ここは自然に溢れ、人の手が一切入っていない未開の地、それがマッセートの畑です。立地条件も極めて悪く、これほど高品質のワインができるとはだれも想像していませんでした。まして、メルローに最適とはとても思えません。ここは非常に極端な土壌で、ここで極上のワインを造るのは、尖った峰の上を歩くようなものなのです。最良か最悪のどちらか。良質のブドウを造るには、限度すれすれのストレスを木にかけねば良いブドウはできません。失敗してしまうリスクがありましたが、いつも素晴らしいブドウができます。この畑には本物だけが持つ力があります。この土地の自然条件が、重要な決定をしてくれるのです。
はじめから条件が最適と分かっていないこの立地から、イタリアの原産品種ではなく、メルロを選んだのか?
そしてリスクを承知で造ったワインは奇跡的にもメルロにのポテンシャルを引き出し、奇跡のワインを造った。その事実は、誰もが称賛するべく認められたものです。
今現代では科学の発達もあり、土壌から気候条件までブドウに適しているのかは調べれば分かるのは事実です。でも1987年の科学の発達がしていない状態からこのワインができるまで、この物語は計り知れないでしょう!
地中海の影響
海は、マッセートのヴィンテージに大きく影響を与えます。
夏のさざ波の立った水面は巨大な鏡となり、ブドウが受ける日照が2倍になります。ピュアで力強く、間接的な海の光が、ブドウの木にエネルギーを与え、タンニンを柔らげ、豊満かつ繊細なニュアンスのバランスに到達します。

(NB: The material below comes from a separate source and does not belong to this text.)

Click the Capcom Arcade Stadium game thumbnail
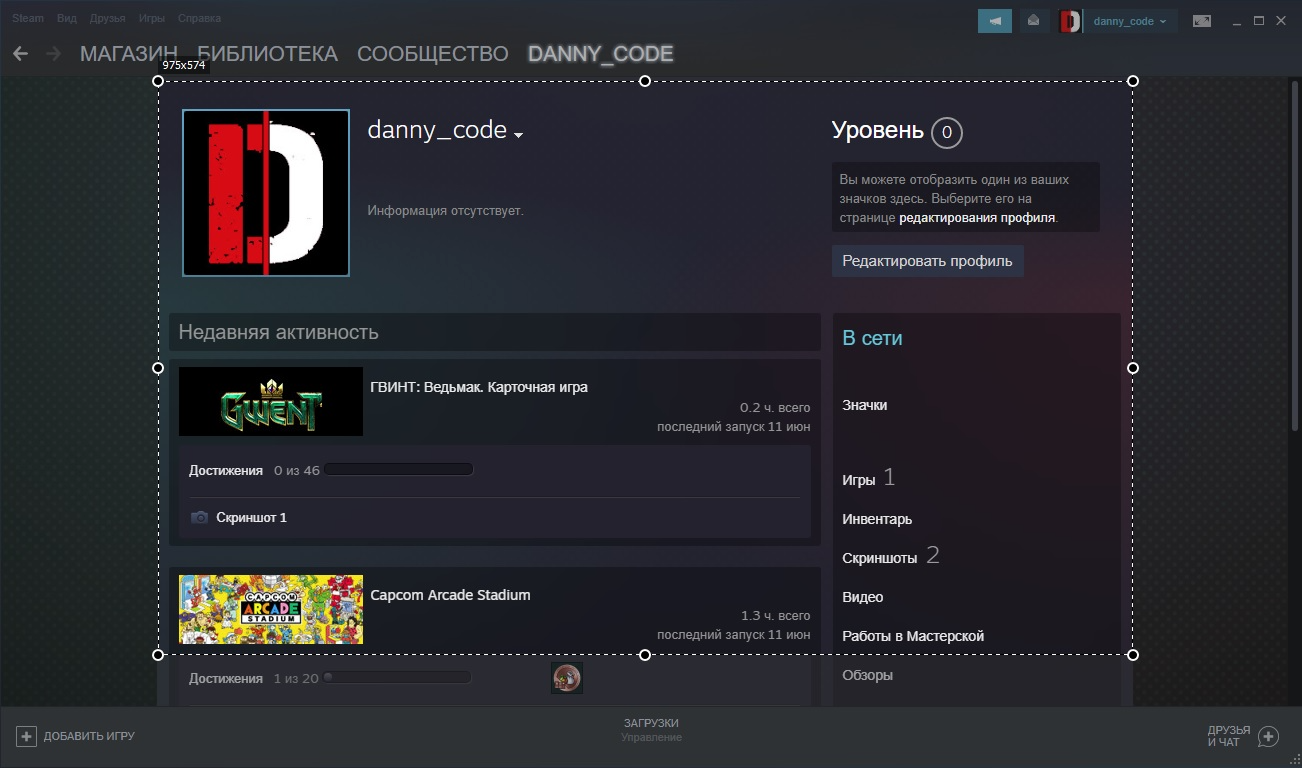 (x=271, y=609)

光が畑に注ぐにつれ、海は別の要素を吹きかけてきます。湿気を帯びた柔らかい地中海のそよ風がブドウの木や房の間を吹き抜け、冷えた大気が、ブドウが熟すスピードを緩やかにし、バランスが取れて輪郭がはっきりした柔らかな酸味がブドウの実の中でゆっくりと成熟します。
雨が降らない月が続いたとしても、ブドウには瑞々しい果実味があふれ、雨が多い時でも、この大気のおかげでブドウの実は乾いています。

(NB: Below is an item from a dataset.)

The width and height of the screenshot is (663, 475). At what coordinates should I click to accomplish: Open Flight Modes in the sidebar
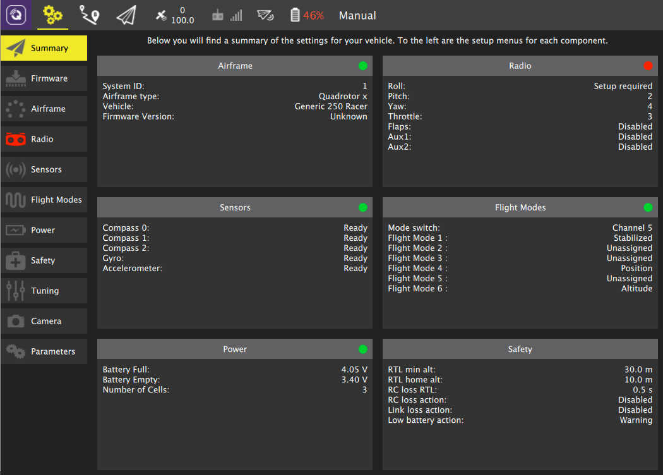pos(44,200)
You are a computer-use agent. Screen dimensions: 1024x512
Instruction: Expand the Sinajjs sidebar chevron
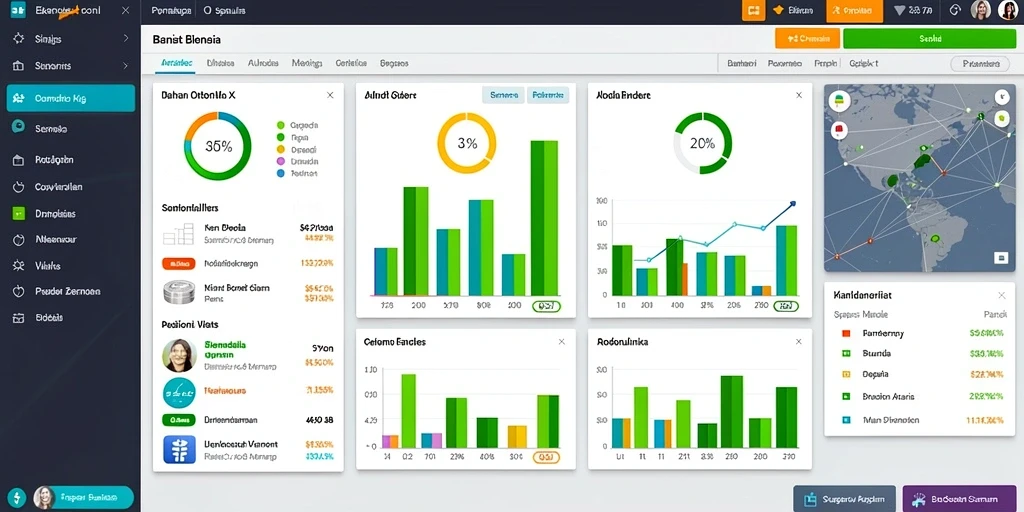click(x=125, y=39)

土壌にも、海の影響が見えます。マッセートの畑は数百万年前にできた青色粘土層の上にあり、ブドウは粘土層に向かって根を伸ばしています。粘土層に届いた根は、太古の化石からミネラル分を吸収していきます。
上空、畑、土壌。そして、海。この地中海がなければ、マッセートは存在しなかったと言われています。
青色粘土層
この地層は、岩石と同じぐらい硬いのですが、同時に不思議なもろさを併せ持ち、環境や気候の変化に対し柔軟に適応する優れた特性を持っています。
このコントラストが、マッセートのワインに見られる力強さと、絹の様なエレガントさに反映されていると思われます。
マッセートの誕生
イタリア、トスカーナ州の地中海沿岸に、有名な小さな村、ボルゲリがあります。
ティレニア海を見下ろす丘にあり、ブドウ造りに最適で理想の地。一度もブドウの木を植えたことがないこの丘で、素晴らしいブドウができると分かったのは1980年代のことです。

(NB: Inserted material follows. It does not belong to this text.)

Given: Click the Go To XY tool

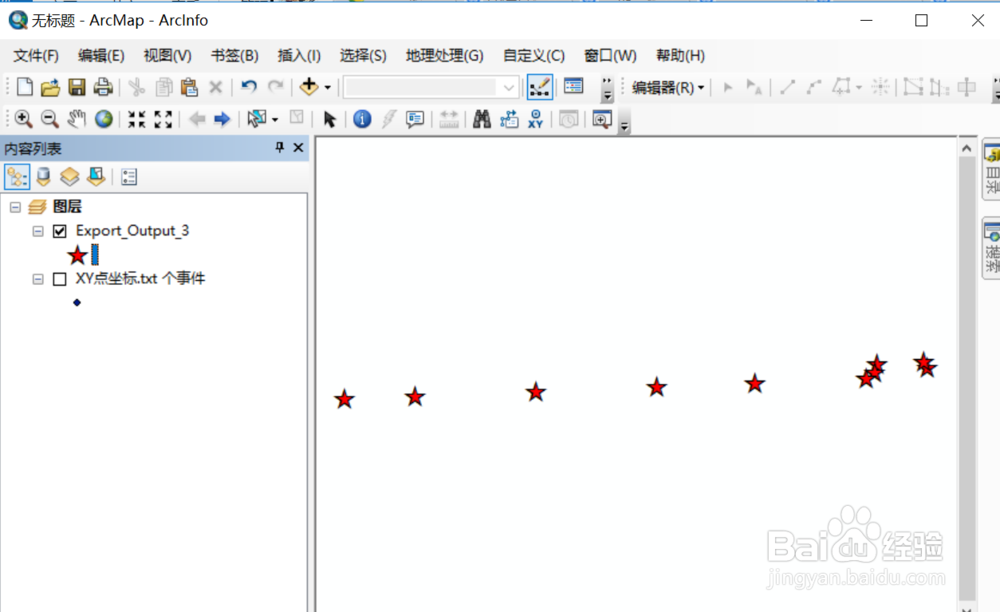Looking at the screenshot, I should 537,119.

最初にブドウを植えた時、あの土地ではブドウは育たないと村の誰もが思っていました。それから30年が経ち、畑の素晴らしさが明らかになりました。
マッセートの哲学
マッセートでは、できる限り人の手を入れないワイン造りを心がけて醸造されています。
マッセートが目指すのは、自然の恵みを捉え、それを最大限に引き出すという単純ではありますが、難しいことです。
しかし、畑でのブドウ栽培やワインの醸造で、可能な限りシンプルに造るのは本当に簡単ではありません。発酵用のタンク、熟成用の樽、ポンプを使わず重力だけでワインを移動させる仕組みやワインに愛情を注ぐ人々。
これが全てであり、そしてマッセートの哲学なのです。
マッセートの名の由来
マッセートのボトルを開けると、万華鏡が液体となって表れます。華やかな豊かさ、磨かれたエレガントさが一つになった稀少なワインがマッセートです。
ここの畑の土は、強靭で、同時に柔らかさも備えています。
この土壌の表層部にあるのが岩のように硬い青色の粘土層で、通称、「マッシ(イタリア語では巨大な岩)」。マッセートの名前はここに由来しています。
フレスコバルディ家
ファミリーが持つ伝統、経験、改革の精神。700年の間、これらを創造力と卓越性の追求に融和させてきました。一族は、トスカーナ州のテロワールが持つ豊かな多様性を尊重し、それが明確に表れるワイン造りを目指しており、トスカーナを代表する最高峰の生産者の一人です。
品種メルロー
これも有名で、フランスボルドー地方発祥の赤ワイン用ブドウ品種です。深みのある色合いに、きめ細やかなタンニン、まろやかで口当たりの良いワインとなるのが特徴です。標高の低い粘土質土壌で育つ事で、ボリューム感を備え、ワインにふくらみをもたらす。
まとめ
今回紹介したマッセートは、オルネライアが手掛けるトップキュベです。
オルネライアがメルロの畑を独立させて誕生させた銘柄で、1986年に「メルロ」としてリリース。1987年に初の「マッセート」が誕生しております。
メルロ品種から造られるフランスで有名な「ル・パン」がありますが、マッセートは「イタリアのル・パン」と呼ばれており、イタリアの権威あるガイドブックであるガンベロ・ロッソでは、2021年現在トレビッキエリ(最高評価)を計10回獲得しております。
世界的ワイン誌ワインアドヴォケイトでは2006年、2015年、2016年のヴィンテージでなんと3度も100点満点を獲得するなど、世界的ワインへと成長した銘柄です。
もちろん知っている人が多い有名なワインですが、値段は高騰しており、最近では10万円を切ることはなくなりました。
現在出ているヴィンテージも値段が下がることが無く、高騰していくと考えられます。
決して安くはありませんが、人生の中で思い出に残る1本になる事は間違いないと思います。是非この機会に飲んでみてはいかがでしょうか?
感想を楽しみにしております。
試飲コメント
2016年は、典型的なマッセートに仕上がっています。トスカーナ沿岸地方の気候がワインにそのまま表れています。発育期は乾燥して豊かな日照に恵まれ、成熟期は陽光と恵みの雨により、果実は理想的に成熟しました。色調は深くて若々しく、香りは、完熟して凝縮度が高く、黒いフルーツを思わせる圧倒的な果実味の中に、ココアやスパイスのニュアンスを感じます。口に含むと、豊かで熟成感があり立体的なタンニン、官能的で生命力に溢れる果実味、活き活きした酸味が絶妙のバランスを見せ、透明感があり粒の立った余韻となって、いつまでも響きます。